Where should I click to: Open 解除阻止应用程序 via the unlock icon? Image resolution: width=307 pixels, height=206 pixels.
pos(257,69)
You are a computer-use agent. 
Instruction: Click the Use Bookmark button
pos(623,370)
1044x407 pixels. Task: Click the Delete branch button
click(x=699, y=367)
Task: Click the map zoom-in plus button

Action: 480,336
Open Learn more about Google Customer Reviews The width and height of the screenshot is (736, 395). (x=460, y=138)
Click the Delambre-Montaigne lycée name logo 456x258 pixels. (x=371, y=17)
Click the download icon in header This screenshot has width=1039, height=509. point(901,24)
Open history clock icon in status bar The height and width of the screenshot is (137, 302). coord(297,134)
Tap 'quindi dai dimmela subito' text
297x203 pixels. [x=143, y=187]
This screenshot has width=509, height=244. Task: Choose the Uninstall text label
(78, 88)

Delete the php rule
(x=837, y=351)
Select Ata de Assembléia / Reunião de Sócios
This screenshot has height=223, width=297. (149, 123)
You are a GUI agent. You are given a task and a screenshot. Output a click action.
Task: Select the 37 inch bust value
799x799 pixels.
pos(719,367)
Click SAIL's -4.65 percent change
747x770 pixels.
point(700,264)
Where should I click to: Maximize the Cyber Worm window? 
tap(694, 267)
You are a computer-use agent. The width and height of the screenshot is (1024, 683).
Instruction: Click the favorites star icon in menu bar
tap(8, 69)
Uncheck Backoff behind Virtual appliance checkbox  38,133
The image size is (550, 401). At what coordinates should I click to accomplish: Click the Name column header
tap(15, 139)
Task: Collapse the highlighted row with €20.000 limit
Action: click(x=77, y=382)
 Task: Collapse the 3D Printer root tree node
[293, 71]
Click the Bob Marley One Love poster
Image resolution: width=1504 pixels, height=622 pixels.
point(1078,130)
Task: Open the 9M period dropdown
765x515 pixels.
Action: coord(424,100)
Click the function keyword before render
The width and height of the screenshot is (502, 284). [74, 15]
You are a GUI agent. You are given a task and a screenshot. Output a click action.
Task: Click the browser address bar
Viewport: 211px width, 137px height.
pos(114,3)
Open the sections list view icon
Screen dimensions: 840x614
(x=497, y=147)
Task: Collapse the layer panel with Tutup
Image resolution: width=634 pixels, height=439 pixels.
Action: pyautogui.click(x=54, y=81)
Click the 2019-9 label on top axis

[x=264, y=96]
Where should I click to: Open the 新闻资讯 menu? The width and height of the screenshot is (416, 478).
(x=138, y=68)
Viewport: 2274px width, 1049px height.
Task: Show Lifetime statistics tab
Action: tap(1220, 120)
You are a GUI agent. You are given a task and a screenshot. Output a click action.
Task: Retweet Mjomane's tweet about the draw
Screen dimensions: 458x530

+ + + + +

- **WHAT YOU SHOULD DO**:
Search the data for the string "about" and copy every line where it appears.

- **OUTPUT FOR THIS EXERCISE**:
Open Learn more about Google Customer Reviews The width and height of the screenshot is (736, 395). (x=460, y=138)
Task: Retweet Mjomane's tweet about the draw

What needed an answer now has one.